# Exercise goal
Copy each line below in which the word "computer" occurs.
[Opening Data extract section]
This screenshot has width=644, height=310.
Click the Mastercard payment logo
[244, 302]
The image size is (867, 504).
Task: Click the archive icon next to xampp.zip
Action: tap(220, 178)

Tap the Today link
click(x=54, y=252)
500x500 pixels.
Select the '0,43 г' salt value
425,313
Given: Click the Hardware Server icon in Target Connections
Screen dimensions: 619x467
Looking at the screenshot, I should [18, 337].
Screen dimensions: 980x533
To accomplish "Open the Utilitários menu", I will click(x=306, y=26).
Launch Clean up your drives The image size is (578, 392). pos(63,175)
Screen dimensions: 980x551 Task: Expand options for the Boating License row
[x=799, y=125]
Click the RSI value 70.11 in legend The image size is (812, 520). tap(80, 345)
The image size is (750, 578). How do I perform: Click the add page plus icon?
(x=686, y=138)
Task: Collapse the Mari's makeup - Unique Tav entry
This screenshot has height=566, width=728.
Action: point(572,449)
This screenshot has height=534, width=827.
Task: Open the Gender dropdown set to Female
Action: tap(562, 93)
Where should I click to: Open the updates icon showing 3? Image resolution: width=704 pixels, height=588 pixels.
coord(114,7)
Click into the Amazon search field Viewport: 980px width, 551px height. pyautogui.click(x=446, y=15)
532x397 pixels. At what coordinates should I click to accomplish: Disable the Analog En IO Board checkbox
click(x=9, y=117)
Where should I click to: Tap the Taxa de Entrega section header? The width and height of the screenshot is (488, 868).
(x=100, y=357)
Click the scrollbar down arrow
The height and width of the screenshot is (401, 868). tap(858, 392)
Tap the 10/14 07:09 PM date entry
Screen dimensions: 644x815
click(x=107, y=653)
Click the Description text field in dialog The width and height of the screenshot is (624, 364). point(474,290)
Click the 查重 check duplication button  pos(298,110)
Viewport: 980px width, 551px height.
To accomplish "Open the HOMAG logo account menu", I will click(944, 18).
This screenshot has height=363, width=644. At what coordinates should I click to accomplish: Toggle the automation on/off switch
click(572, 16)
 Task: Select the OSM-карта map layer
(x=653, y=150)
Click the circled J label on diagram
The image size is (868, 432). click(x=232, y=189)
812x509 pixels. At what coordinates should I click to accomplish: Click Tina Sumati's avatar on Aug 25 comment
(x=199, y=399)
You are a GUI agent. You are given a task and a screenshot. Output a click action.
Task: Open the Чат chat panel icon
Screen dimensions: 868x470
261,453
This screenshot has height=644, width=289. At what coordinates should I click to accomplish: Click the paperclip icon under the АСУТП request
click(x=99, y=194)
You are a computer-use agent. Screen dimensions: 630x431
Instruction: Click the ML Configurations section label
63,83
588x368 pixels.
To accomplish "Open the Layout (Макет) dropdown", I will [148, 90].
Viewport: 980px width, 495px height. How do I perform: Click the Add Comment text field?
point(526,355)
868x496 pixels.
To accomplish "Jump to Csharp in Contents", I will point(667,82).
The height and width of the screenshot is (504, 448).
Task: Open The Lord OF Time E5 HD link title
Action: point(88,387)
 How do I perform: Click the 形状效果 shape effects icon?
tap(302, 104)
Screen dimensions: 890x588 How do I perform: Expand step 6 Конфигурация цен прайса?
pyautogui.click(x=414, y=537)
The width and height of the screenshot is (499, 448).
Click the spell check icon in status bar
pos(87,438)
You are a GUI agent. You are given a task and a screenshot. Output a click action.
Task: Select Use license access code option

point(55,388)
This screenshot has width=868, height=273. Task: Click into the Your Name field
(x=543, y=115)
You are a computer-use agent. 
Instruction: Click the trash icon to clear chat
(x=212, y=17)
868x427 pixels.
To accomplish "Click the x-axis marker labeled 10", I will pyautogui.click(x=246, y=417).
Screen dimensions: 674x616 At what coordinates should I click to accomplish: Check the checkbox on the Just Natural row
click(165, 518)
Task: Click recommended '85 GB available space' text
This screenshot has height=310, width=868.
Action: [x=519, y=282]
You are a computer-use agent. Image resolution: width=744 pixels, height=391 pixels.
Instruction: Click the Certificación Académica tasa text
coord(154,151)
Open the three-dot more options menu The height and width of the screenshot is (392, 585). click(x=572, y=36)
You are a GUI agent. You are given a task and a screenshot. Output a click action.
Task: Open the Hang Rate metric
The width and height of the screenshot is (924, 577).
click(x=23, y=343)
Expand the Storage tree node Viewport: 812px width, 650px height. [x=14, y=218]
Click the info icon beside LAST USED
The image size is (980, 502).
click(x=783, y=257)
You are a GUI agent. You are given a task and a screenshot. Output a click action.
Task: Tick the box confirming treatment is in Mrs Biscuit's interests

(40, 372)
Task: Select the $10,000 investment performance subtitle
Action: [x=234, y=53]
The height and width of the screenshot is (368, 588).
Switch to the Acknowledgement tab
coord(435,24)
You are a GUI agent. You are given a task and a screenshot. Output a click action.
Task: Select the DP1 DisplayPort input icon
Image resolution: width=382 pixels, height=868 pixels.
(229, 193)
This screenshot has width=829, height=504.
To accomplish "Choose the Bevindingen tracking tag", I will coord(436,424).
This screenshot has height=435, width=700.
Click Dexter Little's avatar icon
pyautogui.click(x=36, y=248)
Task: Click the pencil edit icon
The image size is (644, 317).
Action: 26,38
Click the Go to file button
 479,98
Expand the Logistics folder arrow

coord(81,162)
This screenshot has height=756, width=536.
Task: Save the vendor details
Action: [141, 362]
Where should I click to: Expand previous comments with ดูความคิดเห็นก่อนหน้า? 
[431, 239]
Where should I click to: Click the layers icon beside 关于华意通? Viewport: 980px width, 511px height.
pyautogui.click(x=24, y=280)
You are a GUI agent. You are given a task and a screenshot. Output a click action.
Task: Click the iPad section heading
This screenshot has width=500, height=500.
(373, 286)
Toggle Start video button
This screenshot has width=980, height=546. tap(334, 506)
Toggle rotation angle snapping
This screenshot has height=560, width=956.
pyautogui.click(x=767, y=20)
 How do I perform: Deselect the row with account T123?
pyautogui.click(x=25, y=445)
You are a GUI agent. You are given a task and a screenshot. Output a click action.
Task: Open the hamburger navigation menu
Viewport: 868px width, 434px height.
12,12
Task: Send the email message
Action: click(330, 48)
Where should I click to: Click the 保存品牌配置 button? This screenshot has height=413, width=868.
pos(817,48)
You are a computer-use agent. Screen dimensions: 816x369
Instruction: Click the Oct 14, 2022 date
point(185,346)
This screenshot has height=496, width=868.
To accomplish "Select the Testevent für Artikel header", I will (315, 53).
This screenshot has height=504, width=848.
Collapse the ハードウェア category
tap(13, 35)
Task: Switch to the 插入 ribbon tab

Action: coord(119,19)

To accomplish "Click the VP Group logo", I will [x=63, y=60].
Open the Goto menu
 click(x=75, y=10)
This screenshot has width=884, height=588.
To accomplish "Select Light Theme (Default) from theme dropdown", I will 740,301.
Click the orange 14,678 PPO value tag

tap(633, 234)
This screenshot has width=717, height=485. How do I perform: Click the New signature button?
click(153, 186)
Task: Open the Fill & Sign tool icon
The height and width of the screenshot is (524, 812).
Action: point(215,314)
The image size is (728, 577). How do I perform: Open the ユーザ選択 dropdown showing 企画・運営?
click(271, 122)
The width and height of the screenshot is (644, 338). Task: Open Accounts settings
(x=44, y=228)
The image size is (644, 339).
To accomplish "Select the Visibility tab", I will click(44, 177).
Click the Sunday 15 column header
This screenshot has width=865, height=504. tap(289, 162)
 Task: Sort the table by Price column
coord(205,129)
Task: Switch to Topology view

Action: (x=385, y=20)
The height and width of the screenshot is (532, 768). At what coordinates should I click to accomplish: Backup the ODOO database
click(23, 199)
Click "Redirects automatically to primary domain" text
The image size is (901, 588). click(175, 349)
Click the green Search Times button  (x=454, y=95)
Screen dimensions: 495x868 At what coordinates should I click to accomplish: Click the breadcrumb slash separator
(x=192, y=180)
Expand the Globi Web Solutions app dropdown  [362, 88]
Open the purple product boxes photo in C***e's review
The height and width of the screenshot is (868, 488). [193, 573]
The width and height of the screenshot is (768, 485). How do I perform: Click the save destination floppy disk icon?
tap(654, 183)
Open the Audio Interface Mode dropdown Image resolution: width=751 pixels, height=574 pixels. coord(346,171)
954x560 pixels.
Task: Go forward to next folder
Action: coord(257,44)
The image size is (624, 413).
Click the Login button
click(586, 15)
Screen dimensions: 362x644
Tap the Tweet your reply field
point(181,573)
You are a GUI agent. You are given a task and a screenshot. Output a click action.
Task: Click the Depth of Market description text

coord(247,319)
[Closing Data extract section]
# Finished task
You are a computer-use agent. Screen dimensions: 630x431
You are a computer-use agent. 
You are a computer-use agent. Image resolution: width=744 pixels, height=391 pixels.
You are a computer-use agent. Screen dimensions: 816x369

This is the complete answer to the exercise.